PSC revenues were down 1% for the year, but we did see a shift in trend, particularly by the time we got from Q3 to Q4, and I will touch on that on next slide. But I'm pleased to say that we've seen continued improvements in PLO growth and PSC revenues as a result.
Most merchandise sales were up by 3%. That really does reflect the clearance of aged inventory. The merchandise margin went from 37% to 35%, and that has a negative impact clearly on the business for the year.
Scrap sales had a significant impact in revenue, and as I mentioned earlier, was a direct result of conscious decisions to back off scrapping inventory that could otherwise be sold to customers and generate more appropriate revenue, particularly once we start to deal with the aged inventory levels out there. So overall, that gave us a net revenue reduction of 5%, expenses were basically flat, and at a contribution level, which is referred to as EBIT here, it was $92 million for the year, against $113 million last year.
The next chart, page 13, calls out a couple of key indicators for the business. The US Pawn line balance in the top left-hand corner, obviously that's a key driver of our revenue structure. You can see the change trend in terms of growth over the last two quarters of the year.
At the end of the year, the PLO balance was minus 6%. We had been minus 11% earlier on in the year, and the trend had reduced. On a same-store basis, we were growing -- that trend was exactly the same. So we were moving in a positive direction, and that trend continued into the first quarter.

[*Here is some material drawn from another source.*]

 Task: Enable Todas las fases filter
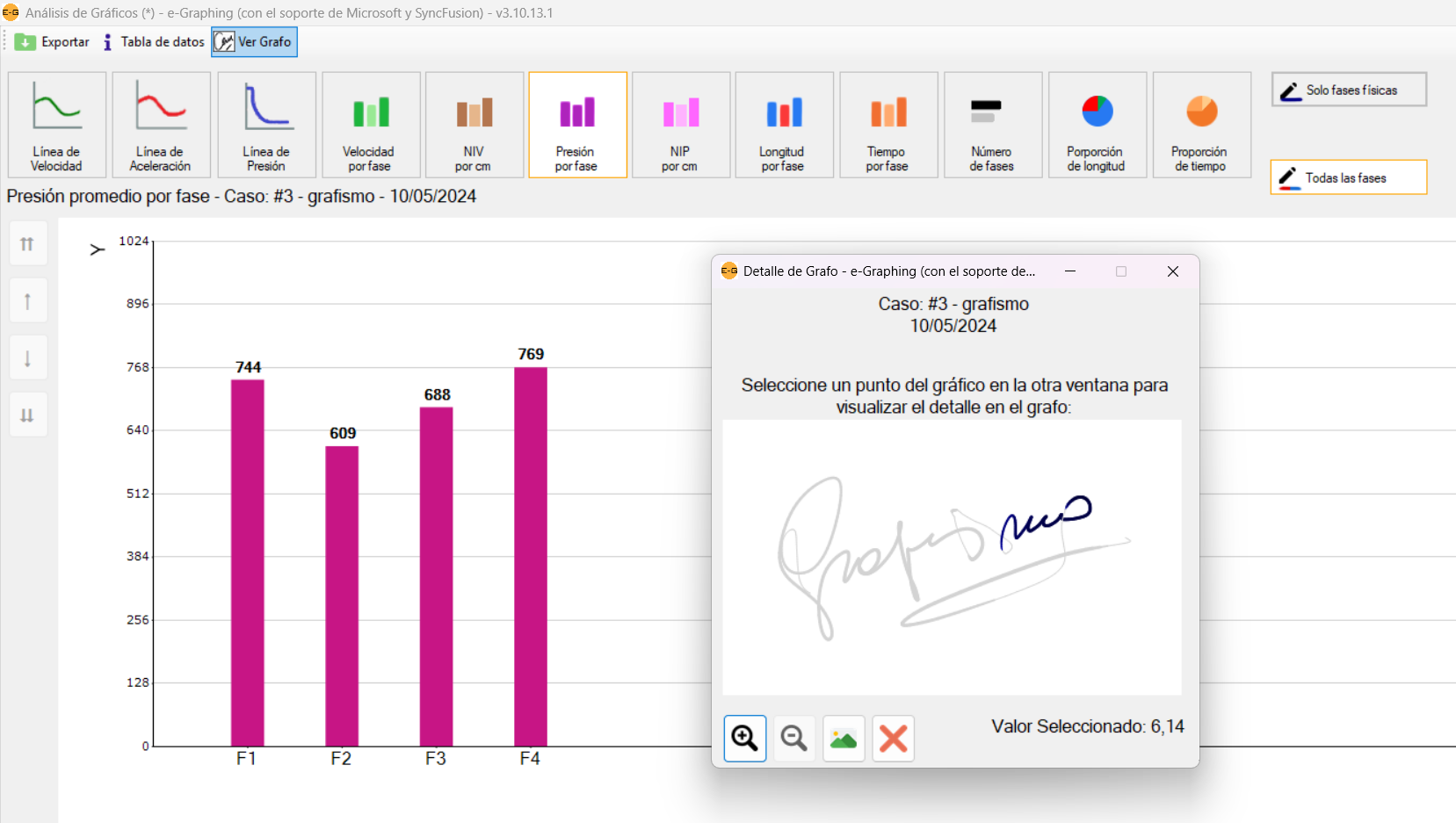coord(1348,177)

The pawn revenue that follows the trend of the PLO, and again, we're pleased with the direction that's heading. The pawn store count, you can see over the course of the year that we made some acquisitions, a couple of de novos early in the year, but we also had closures. I touched on that earlier, about the closures of the stores in September as a result of them being underperforming, [although] today financial hurdles.
The bottom three charts really reflect the impact of trying to clean out inventory. So this shows -- the first chart shows the sales volume last year versus this year. While the sales volume is higher, you can look at the merchandise margin and see for the first three quarters, it was significantly lower. It wasn't until Q4 we saw that cross, and that is a reflection on the fact that if you look at the right-hand column, the aged inventory started to reduce to acceptable levels. And now we think that the pressure on the merchandise margin will be alleviated coming into FY16.

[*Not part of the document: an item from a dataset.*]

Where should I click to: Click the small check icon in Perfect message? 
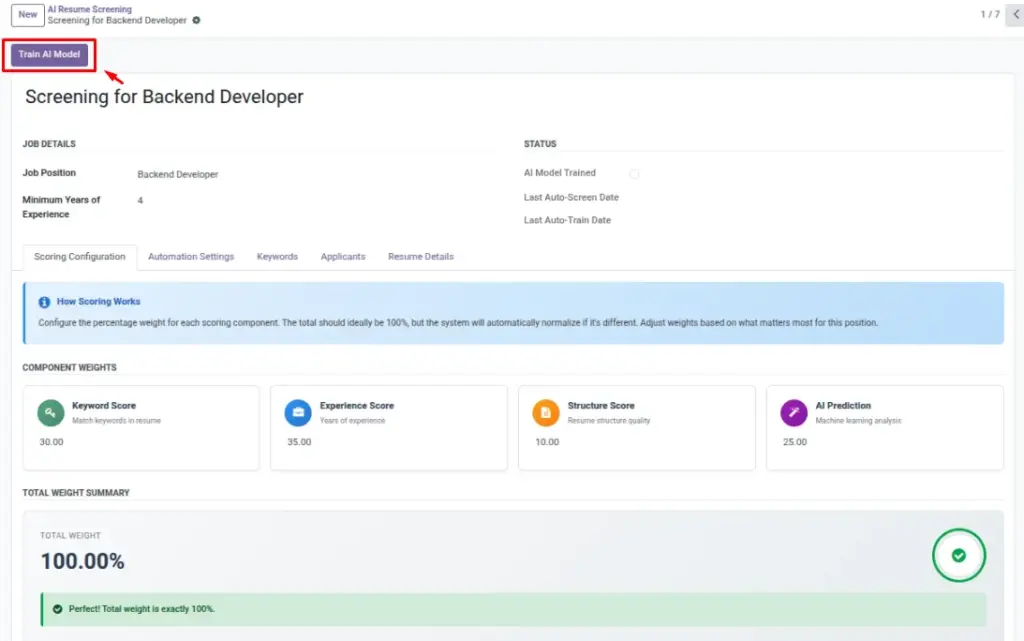click(57, 609)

The next page, which is 14, it's a similar theme in terms of margins, in terms of cleaning out inventory, a similar theme in many aspects of the restructuring the business. Although on a constant currency, ignoring restructuring costs and other discrete items, to give you a view of what's happening in Mexico, it's a positive story all the way down. We've seen growth in overall revenues, and we've seen growth in PLO. We've seen growth in merchandise sales. Again, a contraction in merchandise margin from cleaning out the old inventory. Scrap sales not quite as big an impact in Mexico.
So on the end result we saw an increase of 15.3% on net revenue. Total expenses were basically flat. And at an EBIT level, we saw a turn around from the contribution of minus $4 million last year to a positive $3 million in FY15.
Page 15 has the same indicators that we use for the US Pawn, and you can see the growth in the top left-hand corner in the pawn loan balance which has been quite consistent across the course of the year. There was no new stores. As a matter of fact, in Q4, we closed nine stores towards the end of the quarter.
The PSC revenue also increased over the quarter. Sorry, consistently from Q2, Q3, Q4. The impact of clearing inventory is shown in the bottom three charts as well.
You can see the mix of pawn sales were consistently above last year, but we did have the gross margin significantly impacted across the first three quarters. And it wasn't until Q4 that we started to see that margin start to improve. And that's as a percent of sales. That again is a direct reflection on the reduction in aged inventories, and the chart on the bottom right actually shows that quite starkly in terms of the improvement that's being made.
I will just have a quick sip of water. Thank you. Okay.
A couple of callouts in terms of performance of Grupo Finmart. Obviously, the profit before taxes is not an outcome that we would like to maintain. But we have seen a few things occur. First of all, obviously our ownership went up from 76% to 98% over the last quarter of the year.
I think the interest income continues to grow, and that's driven by some strong growth in originations, about 24% from last year. But you also will note that the bad debt expense increased from $20 million to $31 million for the year. And that's a significant increase.
And as a percentage, that grew faster than our interest income. A lot of that was in Q4, and it is driven predominantly by the impact of the 180-day policy that we have. So clearly the opportunity to recover some of that money is there, and that comes from the focus that Stuart spoke about earlier, which is somewhat reflected in the increase in the expenses, which is the investment in the infrastructure to put the appropriate infrastructure in place to be able to start the manage the business to the levels that we do expect going forward.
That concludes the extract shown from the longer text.